■ GIVEN EXERCISE ■
Rewrite every line of the records below, replacing each "screenshot" with "screen image" and changing nothing else. Leave the pictures out of your version.

■ Element lookup records ■
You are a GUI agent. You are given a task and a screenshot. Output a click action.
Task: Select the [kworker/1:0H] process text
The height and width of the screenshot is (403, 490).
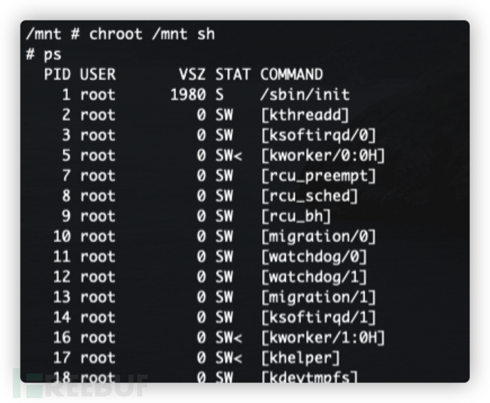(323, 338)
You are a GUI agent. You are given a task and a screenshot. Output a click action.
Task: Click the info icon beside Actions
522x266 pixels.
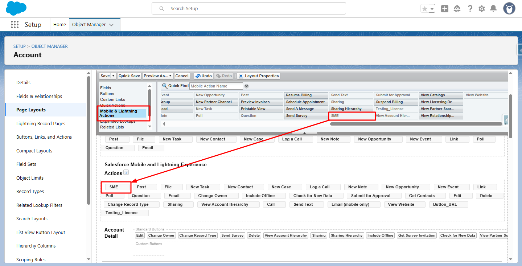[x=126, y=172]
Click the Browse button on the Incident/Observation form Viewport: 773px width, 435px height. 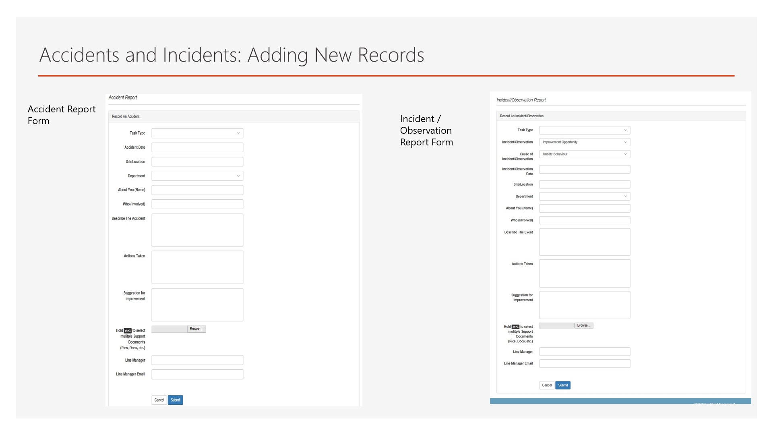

■ SOLUTION ■
You are a GUI agent. You are given a task and a screen image. Output a click action.
Task: Select the [kworker/1:0H] process text
The height and width of the screen image is (403, 490).
(323, 338)
You are a GUI agent. You are given a task and a screen image. Output a click action.
Task: Click the info icon beside Actions
522x266 pixels.
[x=126, y=172]
Click the Browse button on the Incident/Observation form Viewport: 773px width, 435px height. 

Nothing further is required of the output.